2017 Notable Phishing Attacks

Computer Hacker Silhouette Of Hooded Man | The Computer Guys

Worried about your sensitive information and personal data? Be wary of phishing scams.

According to Ironscales.com, mobile ransomware attacks are up 250% from January 2017. The scariest part? People keep opening up phishing emails. They open them with such regularity that it’s hard to believe that that already crazy-high number isn’t even higher. It’s vital that you understand what a phishing attack can do to your infrastructure—it’s more than a run-of-the-mill network crash. If a phishing email is sent to your email address and you open it, you could invite a data breach to your company’s doorstep that could drastically set you back and cost your company a fortune to try and remedy. We’ve researched the most damaging phishing scams from last year so that you have a better idea of what the effects could be.

Qatar

This Gulf nation of 2.3 million people and host of the 2022 World Cup wasn’t impacted by one major phishing attack in the first quarter of 2017. Instead, its businesses and residents were hit with more than 93,570 phishing events in that tiny three-month span. The attacks were a combination of email and SMS text-based phishing scams.

Widespread Business Email Compromise (BEC)

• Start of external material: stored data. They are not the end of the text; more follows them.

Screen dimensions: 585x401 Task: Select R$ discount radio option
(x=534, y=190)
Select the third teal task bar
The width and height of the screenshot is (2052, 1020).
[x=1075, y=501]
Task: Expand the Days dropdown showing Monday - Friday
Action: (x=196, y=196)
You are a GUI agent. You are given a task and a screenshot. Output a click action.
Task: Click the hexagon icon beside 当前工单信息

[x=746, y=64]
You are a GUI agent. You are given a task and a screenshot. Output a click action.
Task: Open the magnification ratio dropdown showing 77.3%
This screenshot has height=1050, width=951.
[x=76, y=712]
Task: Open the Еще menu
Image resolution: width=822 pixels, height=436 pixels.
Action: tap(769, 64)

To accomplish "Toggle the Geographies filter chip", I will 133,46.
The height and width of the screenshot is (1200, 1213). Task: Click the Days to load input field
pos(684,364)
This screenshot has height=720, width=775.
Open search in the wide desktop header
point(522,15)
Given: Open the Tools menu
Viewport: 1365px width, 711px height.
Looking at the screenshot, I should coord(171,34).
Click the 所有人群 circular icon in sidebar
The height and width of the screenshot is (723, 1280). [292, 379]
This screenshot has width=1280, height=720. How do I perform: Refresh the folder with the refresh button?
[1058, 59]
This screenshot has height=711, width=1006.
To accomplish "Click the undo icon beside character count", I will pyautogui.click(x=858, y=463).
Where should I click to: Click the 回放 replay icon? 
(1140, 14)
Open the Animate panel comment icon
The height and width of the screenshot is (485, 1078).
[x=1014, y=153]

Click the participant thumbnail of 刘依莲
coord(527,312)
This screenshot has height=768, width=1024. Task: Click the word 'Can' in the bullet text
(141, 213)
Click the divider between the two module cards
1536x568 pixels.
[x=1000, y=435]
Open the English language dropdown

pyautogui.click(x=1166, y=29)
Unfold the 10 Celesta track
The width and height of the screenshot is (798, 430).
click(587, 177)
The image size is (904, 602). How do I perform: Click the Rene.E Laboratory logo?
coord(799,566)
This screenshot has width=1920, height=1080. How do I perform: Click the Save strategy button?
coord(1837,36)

This attack from Nigeria-based hackers targeted more than 500 businesses, primarily industrial companies, prompting employees to download a file entitled “Energy & Industrial Solutions W.L.L_pdf.” Once downloaded, the unknown adversary injected malware used to gain access to sensitive company information.

Chipotle

An Eastern European cyber-criminal group sent malware-infested emails to Chipotle staff. The hackers compromised the POS systems of most Chipotle locations, using the breach to obtain customer credit card data from millions of people.

Amazon

In January, hackers attempted to access sensitive payment information by creating deals that looked “legitimate.” When buyers went to purchase discounted items, the transaction would appear as no longer available, prompting shoppers to input information to be used against them.

Ukrainian Accounting Firm

By the time December rolls around, this phishing attack may rank as one of the year’s most damaging. In June, a Ukrainian FinTech company, MeDoc, was breached, and its systems were injected with malware. Through a Microsoft vulnerability, the malware spread across the globe – impacting hundreds of organizations in Russia, Europe, India, and the United States.

Google & Facebook

After months of uncertainty, the U.S. Department of Justice (DOJ)announced the arrest of a Lithuanian man for allegedly stealing $100 million from two U.S.-based tech companies. The attacker targeted attack successfully used a phishing email to induce employees into wiring the money to overseas bank accounts under his control

IRS W2 Tax Season Spear-Phishing Scam

In the United States, a spear-phishing attack generated at the beginning of tax season involved attackers sending fake emails – appearing to be from corporate executives – that requested personal information from employees for tax and compliance purposes. As of mid-March, the attack had compromised more than 120,000 people at 100 organizations.

Google Docs Hacked

Work came to a halt for 3 million people worldwide in May when phishers were caught sending fraudulent email invitations to edit Google Docs. When opening the invitation, people were brought to a malicious third-party app, which allowed the adversaries to access people’s Gmail accounts.

WannaCry Shuts Down Business in 180 Countries

What might go down as one of the worst cyber attacks in history, the WannaCry ransomware attack, is suspected of having impacted more than 230,000 people in 150 countries. While debate remains as to whether or not email phishing was the primary attack vector, researchers believe it’s likely one that was used.

 

If you’re worried about your data, including credit card numbers, customer data, and other sensitive information, take the time to strengthen your cybersecurity and research phishing attacks. Don’t leave it up to chance—be prepared for whatever might be headed your way.